Madelaine no creía en las coincidencias y valoró enseguida que Álvaro hubiera hablado. Parecía sincero, más de lo que lo había sido nunca. Por primera vez se sintió muy cerca de él. Había guardado un secreto muy grande. Es más, sus familias estaban unidas por hilos desconocidos, invisibles para ella, para el mundo. Pero esos lazos suelen ser los que mantienen a las familias unidas: los lazos de la sangre derramada. No los genéticos, sino los creados por los hombres más o menos voluntariamente. Esos vínculos son indestructibles, capaces de sobrevivir generaciones. Madelaine empezaba a entender las razones por las que su tía Clara había elegido a Álvaro como su futuro marido. Sin embargo, no pudo dejar de pensar que los lazos de sangre derramada se hacen entre humanos no consanguíneos con un objetivo principal: la protección. ¿De qué tenía que ser ella protegida?

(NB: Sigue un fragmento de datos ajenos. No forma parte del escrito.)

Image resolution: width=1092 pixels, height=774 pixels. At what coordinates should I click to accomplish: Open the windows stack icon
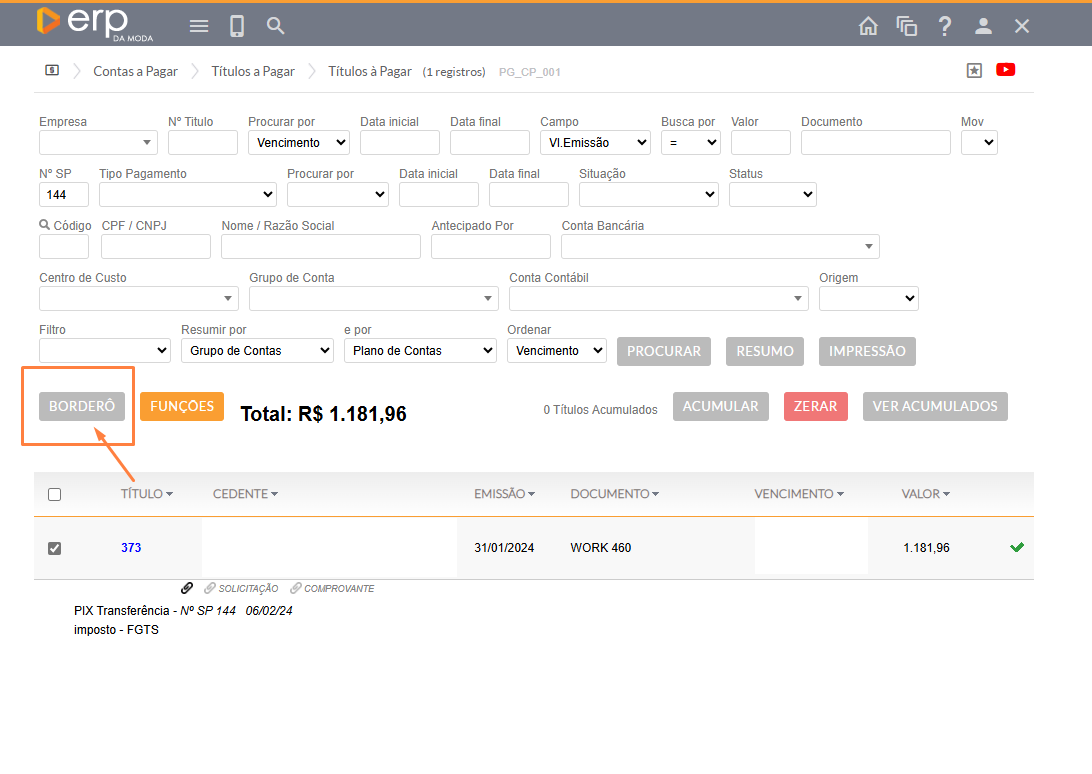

—Mi padre nunca volvió a ser el mismo, o eso me dijo. Yo era muy pequeño, como tú, y no recuerdo otro don Manuel que el que tú también conociste: lejano, autoritario, volcado en sus negocios y siempre serio y misterioso. Hizo a mi madre muy desgraciada. Afortunadamente no era mujer de muchas luces, o quizá nunca las quiso encender, quién sabe. Bien, pues eso es todo lo que sé.

Se hizo un silencio.

—¿Cómo estás? —preguntó él.

—No lo sé. —Madelaine no lo sabía. Iba a costarle digerir todo aquello.

Álvaro la miró a los ojos, solemne, podía sentir por las vibraciones que emitía su cuerpo que para él su respuesta era crucial, que una negativa por su parte no solo le arruinaría el día.